--- Vorgegebener Text ---

„Klausen ist 538 Jahre alt. Im Jahre 1487 wird zum ersten Mal der Ahnherr der Kleusers, ein Herr Claußen mit sechs Höfen genannt. (Er hatte) zwei männliche Nachkommen, Hens und Hermans Clauhusen, erwähnt 1547. Danach wird es einen Peter auf Klausen geben. Aus den Urformen des Namens wird spätestens um 1605 der Name Kläuser. Kurz danach kommt auch der erste Kleuser mit einem E anstelle des Ä zum Zuge, Peter Kleuser. Wer zuerst da war, die Kleusers oder der Ortsteil Klausen, ist nicht ganz klar, möglich ist, dass die Kleusers die Ersten auf Klausen waren und damit namensgebend für den Ortsteil Klausen, wahrscheinlich aber auch mit prägend für die endgültige Bezeichnung Lüttringhausen, ab 1502 hieß es nämlich Lüttriynhusen. Auffällig ist dabei die Namensendung „Husen“… (…)
Die Goldenberger Kleusers spezialisierten sich etwa ab 1600 in Zünften der Hammerschmiede und Kottenbetreiber, später dann waren sie nur noch Hammerschmiede. Im 30-jährigen Krieg, speziell im letzten Teil, dem französisch-schwedischen Krieg ab 1635, kamen das Bergische Land und die Kleusers nicht so ganz glimpflich davon. Sie litten aber nicht übermäßig, blieben von Massakern, Plünderungen und Seuchen verschont und hatten nur geringe materielle Verluste. Allerdings verloren die Goldenberger Kleusers ihre privilegierte Stellung weitgehend, ihre Höfe gingen in Einzelbesitz über an Nachkommen, die etwas Eigenes, Alleiniges haben wollten, oder wurden aufgegeben bzw. zurückgegeben oder verkauft. Lediglich der Hammer im Diepmannsbachtal und der Singerberger Hammer, mit dem gemeinsamen Domizil oben auf dem Goldenberg blieben im Besitz meiner direkten Vorfahren.
Beide am gleichen Bach, Luftlinie ca. 1.000 Meter voneinander entfernt, Ersterer wurde als Wasserhammer benutzt, Letzterer mehr als Kotten, … waren beliebter Anlaufpunkt für die durchziehenden Truppen auf der hier verlaufenden Kohlenstraße, konnten sie doch alles aus einer Hand bieten, nämlich schmieden und schleifen der Waffen, ausbessern von Rüstungsteilen, beschlagen und füttern der Pferde usw.

--- Datenauszüge ---

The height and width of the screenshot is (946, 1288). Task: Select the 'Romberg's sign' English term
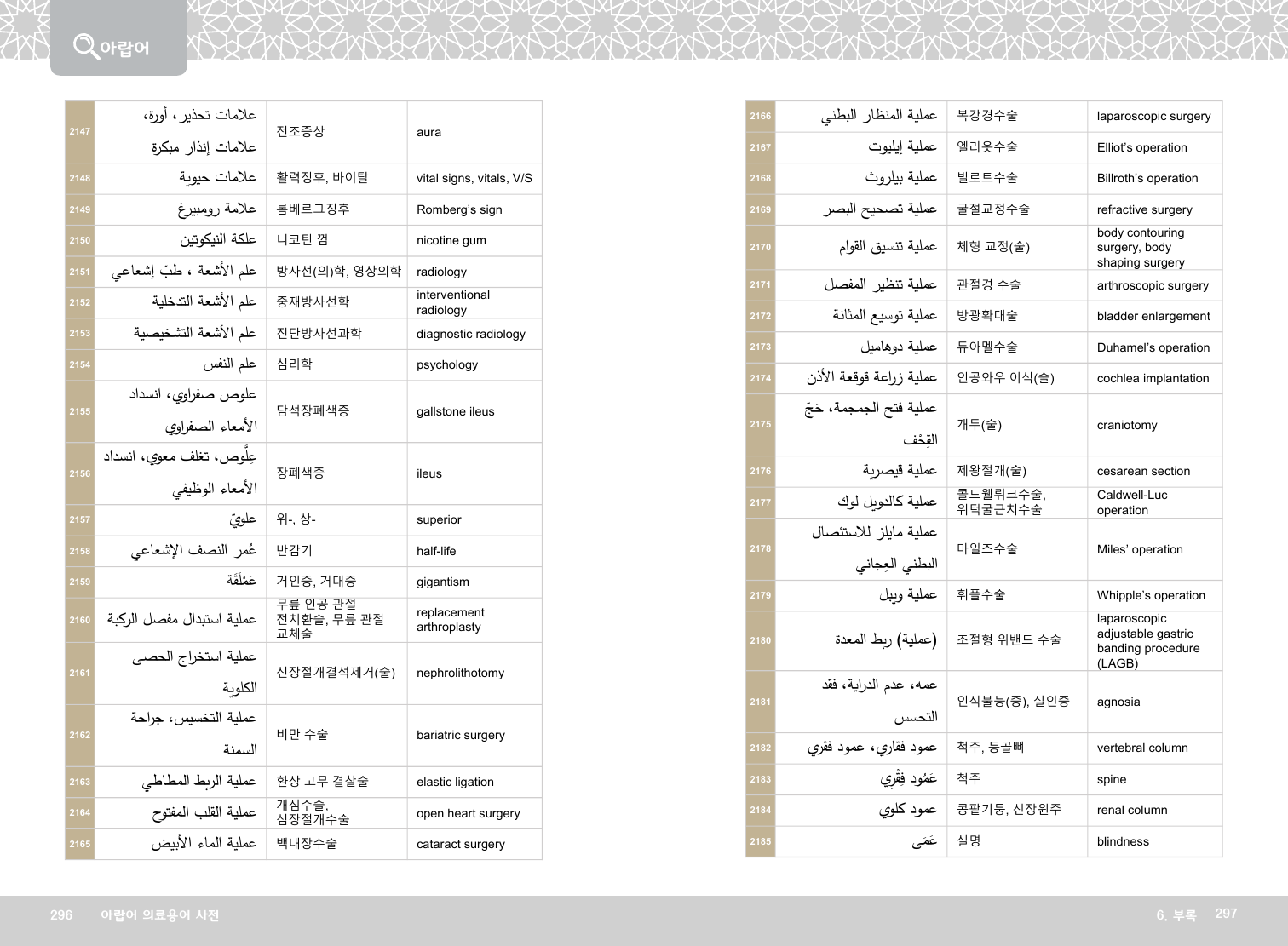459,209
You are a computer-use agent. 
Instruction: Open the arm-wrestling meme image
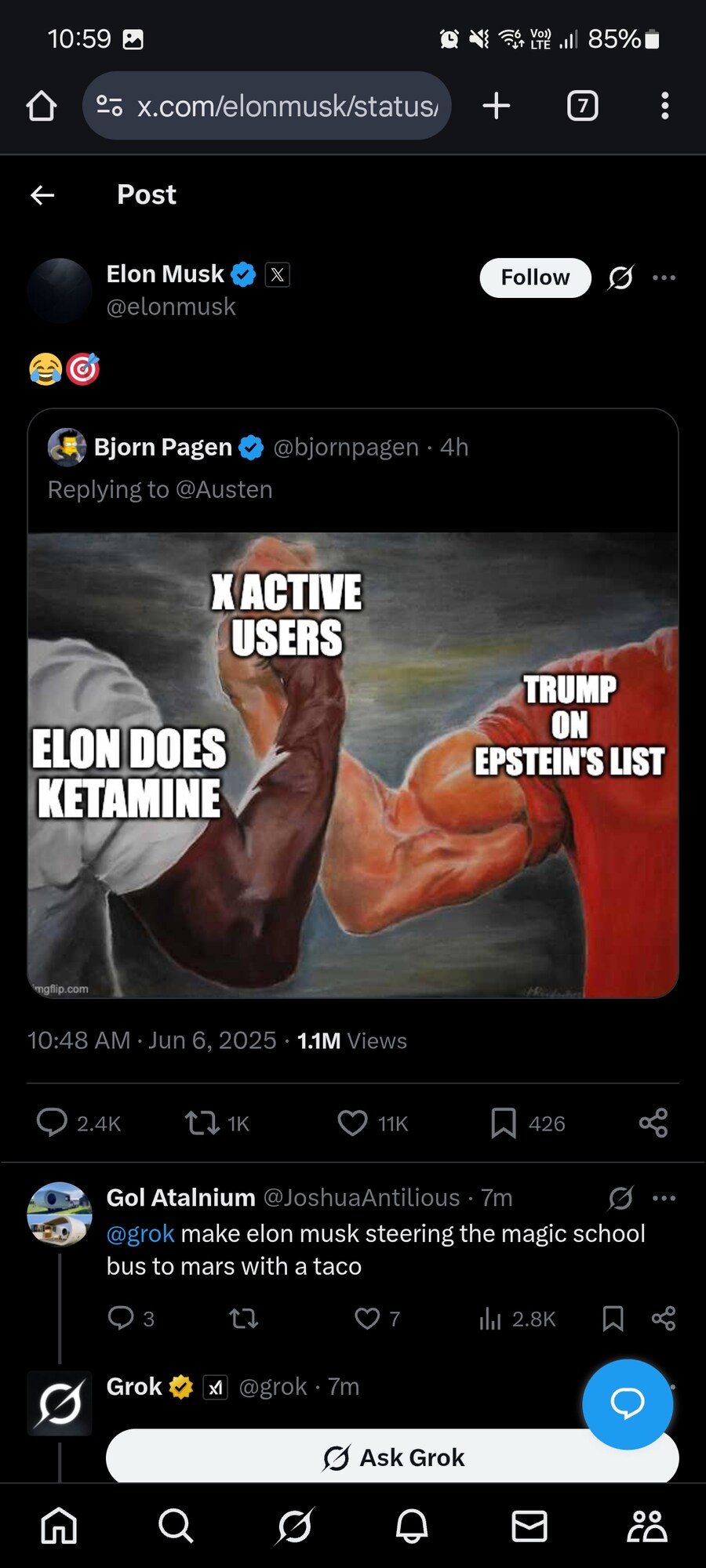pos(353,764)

---
--- Datenauszüge ---

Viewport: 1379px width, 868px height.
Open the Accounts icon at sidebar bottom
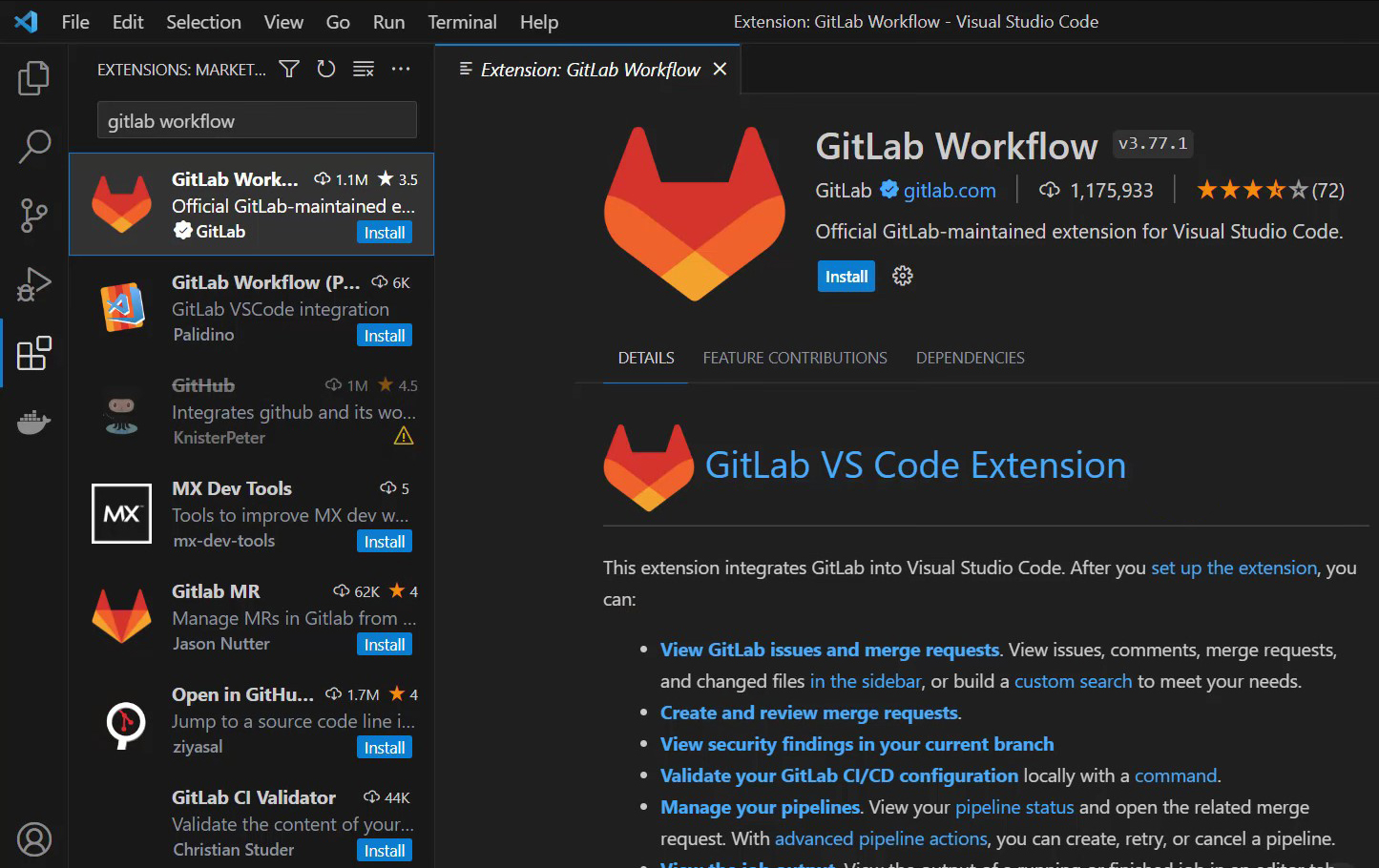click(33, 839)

---

• _Aufgabe_:
Aus dem Text über die Familie Kleuser ist der Abschnitt zwischen „Beide am gleichen“ und „der Pferde usw.“ einschließlich wortgetreu wiederzugeben.

• _Antwortfeld_:
Beide am gleichen Bach, Luftlinie ca. 1.000 Meter voneinander entfernt, Ersterer wurde als Wasserhammer benutzt, Letzterer mehr als Kotten, … waren beliebter Anlaufpunkt für die durchziehenden Truppen auf der hier verlaufenden Kohlenstraße, konnten sie doch alles aus einer Hand bieten, nämlich schmieden und schleifen der Waffen, ausbessern von Rüstungsteilen, beschlagen und füttern der Pferde usw.